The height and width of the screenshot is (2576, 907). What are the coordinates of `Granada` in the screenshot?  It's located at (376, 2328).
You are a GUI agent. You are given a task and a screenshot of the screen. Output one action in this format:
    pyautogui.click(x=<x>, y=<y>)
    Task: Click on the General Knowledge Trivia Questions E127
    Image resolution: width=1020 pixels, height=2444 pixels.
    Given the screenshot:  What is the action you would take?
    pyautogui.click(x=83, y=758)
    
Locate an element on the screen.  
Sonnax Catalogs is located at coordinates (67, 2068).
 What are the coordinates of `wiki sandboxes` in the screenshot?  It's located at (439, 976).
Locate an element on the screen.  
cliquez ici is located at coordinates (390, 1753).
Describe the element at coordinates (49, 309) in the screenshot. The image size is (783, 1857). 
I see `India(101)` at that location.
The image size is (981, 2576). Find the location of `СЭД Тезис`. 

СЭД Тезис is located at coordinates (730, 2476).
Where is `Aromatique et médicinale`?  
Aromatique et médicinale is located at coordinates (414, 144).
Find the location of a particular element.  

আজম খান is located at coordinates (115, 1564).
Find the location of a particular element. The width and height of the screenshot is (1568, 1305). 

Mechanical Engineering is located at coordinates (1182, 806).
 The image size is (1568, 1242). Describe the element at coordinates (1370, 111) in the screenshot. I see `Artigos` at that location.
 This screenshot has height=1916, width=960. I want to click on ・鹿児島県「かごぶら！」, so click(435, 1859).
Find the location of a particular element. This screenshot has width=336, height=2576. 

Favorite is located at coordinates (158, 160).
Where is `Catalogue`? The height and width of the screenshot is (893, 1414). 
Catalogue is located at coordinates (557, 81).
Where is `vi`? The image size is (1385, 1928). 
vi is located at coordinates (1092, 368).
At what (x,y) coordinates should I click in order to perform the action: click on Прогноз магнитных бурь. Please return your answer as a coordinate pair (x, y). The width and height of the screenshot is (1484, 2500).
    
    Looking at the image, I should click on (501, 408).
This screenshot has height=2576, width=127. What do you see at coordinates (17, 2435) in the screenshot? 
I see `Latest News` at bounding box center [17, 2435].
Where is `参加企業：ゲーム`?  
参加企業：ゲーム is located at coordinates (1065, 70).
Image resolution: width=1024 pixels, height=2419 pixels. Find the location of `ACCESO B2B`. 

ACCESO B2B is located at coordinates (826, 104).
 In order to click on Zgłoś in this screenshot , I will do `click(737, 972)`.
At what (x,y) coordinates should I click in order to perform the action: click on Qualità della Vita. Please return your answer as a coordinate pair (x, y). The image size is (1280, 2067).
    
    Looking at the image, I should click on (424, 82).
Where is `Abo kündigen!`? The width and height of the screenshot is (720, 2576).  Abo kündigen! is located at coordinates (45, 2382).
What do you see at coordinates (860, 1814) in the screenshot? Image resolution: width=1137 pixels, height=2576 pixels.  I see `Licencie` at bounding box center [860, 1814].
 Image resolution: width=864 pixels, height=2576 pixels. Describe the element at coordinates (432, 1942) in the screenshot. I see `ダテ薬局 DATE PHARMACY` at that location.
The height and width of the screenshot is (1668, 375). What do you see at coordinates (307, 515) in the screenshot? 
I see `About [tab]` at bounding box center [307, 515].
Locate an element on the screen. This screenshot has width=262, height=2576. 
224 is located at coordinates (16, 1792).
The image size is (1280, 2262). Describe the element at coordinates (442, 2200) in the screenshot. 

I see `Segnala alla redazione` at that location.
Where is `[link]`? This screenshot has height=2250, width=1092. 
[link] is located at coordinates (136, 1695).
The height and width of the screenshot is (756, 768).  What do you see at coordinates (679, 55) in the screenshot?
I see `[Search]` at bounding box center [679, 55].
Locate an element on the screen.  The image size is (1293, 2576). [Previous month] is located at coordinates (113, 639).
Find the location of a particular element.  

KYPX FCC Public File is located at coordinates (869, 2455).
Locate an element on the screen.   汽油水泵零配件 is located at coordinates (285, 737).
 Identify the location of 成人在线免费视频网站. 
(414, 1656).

----------------

§ **Exercise aim**: Render each line of the listing above as a Markdown table with the columns Row and Line. Number the rows in order and leave out blank lines.

§ **Exercise solution**:
| Row | Line |
|---|---|
| 1 | The height and width of the screenshot is (2576, 907). What are the coordinates of `Granada` in the screenshot?  It's located at (376, 2328). |
| 2 | You are a GUI agent. You are given a task and a screenshot of the screen. Output one action in this format: |
| 3 |     pyautogui.click(x=<x>, y=<y>) |
| 4 |     Task: Click on the General Knowledge Trivia Questions E127 |
| 5 |     Image resolution: width=1020 pixels, height=2444 pixels. |
| 6 |     Given the screenshot:  What is the action you would take? |
| 7 |     pyautogui.click(x=83, y=758) |
| 8 | Locate an element on the screen.   |
| 9 | Sonnax Catalogs is located at coordinates (67, 2068). |
| 10 |  What are the coordinates of `wiki sandboxes` in the screenshot?  It's located at (439, 976). |
| 11 | Locate an element on the screen.   |
| 12 | cliquez ici is located at coordinates (390, 1753). |
| 13 | Describe the element at coordinates (49, 309) in the screenshot. The image size is (783, 1857).  |
| 14 | I see `India(101)` at that location. |
| 15 | The image size is (981, 2576). Find the location of `СЭД Тезис`.  |
| 16 | СЭД Тезис is located at coordinates (730, 2476). |
| 17 | Where is `Aromatique et médicinale`?   |
| 18 | Aromatique et médicinale is located at coordinates (414, 144). |
| 19 | Find the location of a particular element.   |
| 20 | আজম খান is located at coordinates (115, 1564). |
| 21 | Find the location of a particular element. The width and height of the screenshot is (1568, 1305).  |
| 22 | Mechanical Engineering is located at coordinates (1182, 806). |
| 23 |  The image size is (1568, 1242). Describe the element at coordinates (1370, 111) in the screenshot. I see `Artigos` at that location. |
| 24 |  This screenshot has height=1916, width=960. I want to click on ・鹿児島県「かごぶら！」, so click(435, 1859). |
| 25 | Find the location of a particular element. This screenshot has width=336, height=2576.  |
| 26 | Favorite is located at coordinates (158, 160). |
| 27 | Where is `Catalogue`? The height and width of the screenshot is (893, 1414).  |
| 28 | Catalogue is located at coordinates (557, 81). |
| 29 | Where is `vi`? The image size is (1385, 1928).  |
| 30 | vi is located at coordinates (1092, 368). |
| 31 | At what (x,y) coordinates should I click in order to perform the action: click on Прогноз магнитных бурь. Please return your answer as a coordinate pair (x, y). The width and height of the screenshot is (1484, 2500). |
| 32 |     Looking at the image, I should click on (501, 408). |
| 33 | This screenshot has height=2576, width=127. What do you see at coordinates (17, 2435) in the screenshot?  |
| 34 | I see `Latest News` at bounding box center [17, 2435]. |
| 35 | Where is `参加企業：ゲーム`?   |
| 36 | 参加企業：ゲーム is located at coordinates (1065, 70). |
| 37 | Image resolution: width=1024 pixels, height=2419 pixels. Find the location of `ACCESO B2B`.  |
| 38 | ACCESO B2B is located at coordinates (826, 104). |
| 39 |  In order to click on Zgłoś in this screenshot , I will do `click(737, 972)`. |
| 40 | At what (x,y) coordinates should I click in order to perform the action: click on Qualità della Vita. Please return your answer as a coordinate pair (x, y). The image size is (1280, 2067). |
| 41 |     Looking at the image, I should click on (424, 82). |
| 42 | Where is `Abo kündigen!`? The width and height of the screenshot is (720, 2576).  Abo kündigen! is located at coordinates (45, 2382). |
| 43 | What do you see at coordinates (860, 1814) in the screenshot? Image resolution: width=1137 pixels, height=2576 pixels.  I see `Licencie` at bounding box center [860, 1814]. |
| 44 |  Image resolution: width=864 pixels, height=2576 pixels. Describe the element at coordinates (432, 1942) in the screenshot. I see `ダテ薬局 DATE PHARMACY` at that location. |
| 45 | The height and width of the screenshot is (1668, 375). What do you see at coordinates (307, 515) in the screenshot?  |
| 46 | I see `About [tab]` at bounding box center [307, 515]. |
| 47 | Locate an element on the screen. This screenshot has width=262, height=2576.  |
| 48 | 224 is located at coordinates (16, 1792). |
| 49 | The image size is (1280, 2262). Describe the element at coordinates (442, 2200) in the screenshot.  |
| 50 | I see `Segnala alla redazione` at that location. |
| 51 | Where is `[link]`? This screenshot has height=2250, width=1092.  |
| 52 | [link] is located at coordinates (136, 1695). |
| 53 | The height and width of the screenshot is (756, 768).  What do you see at coordinates (679, 55) in the screenshot? |
| 54 | I see `[Search]` at bounding box center [679, 55]. |
| 55 | Locate an element on the screen.  The image size is (1293, 2576). [Previous month] is located at coordinates (113, 639). |
| 56 | Find the location of a particular element.   |
| 57 | KYPX FCC Public File is located at coordinates (869, 2455). |
| 58 | Locate an element on the screen.   汽油水泵零配件 is located at coordinates (285, 737). |
| 59 |  Identify the location of 成人在线免费视频网站.  |
| 60 | (414, 1656). |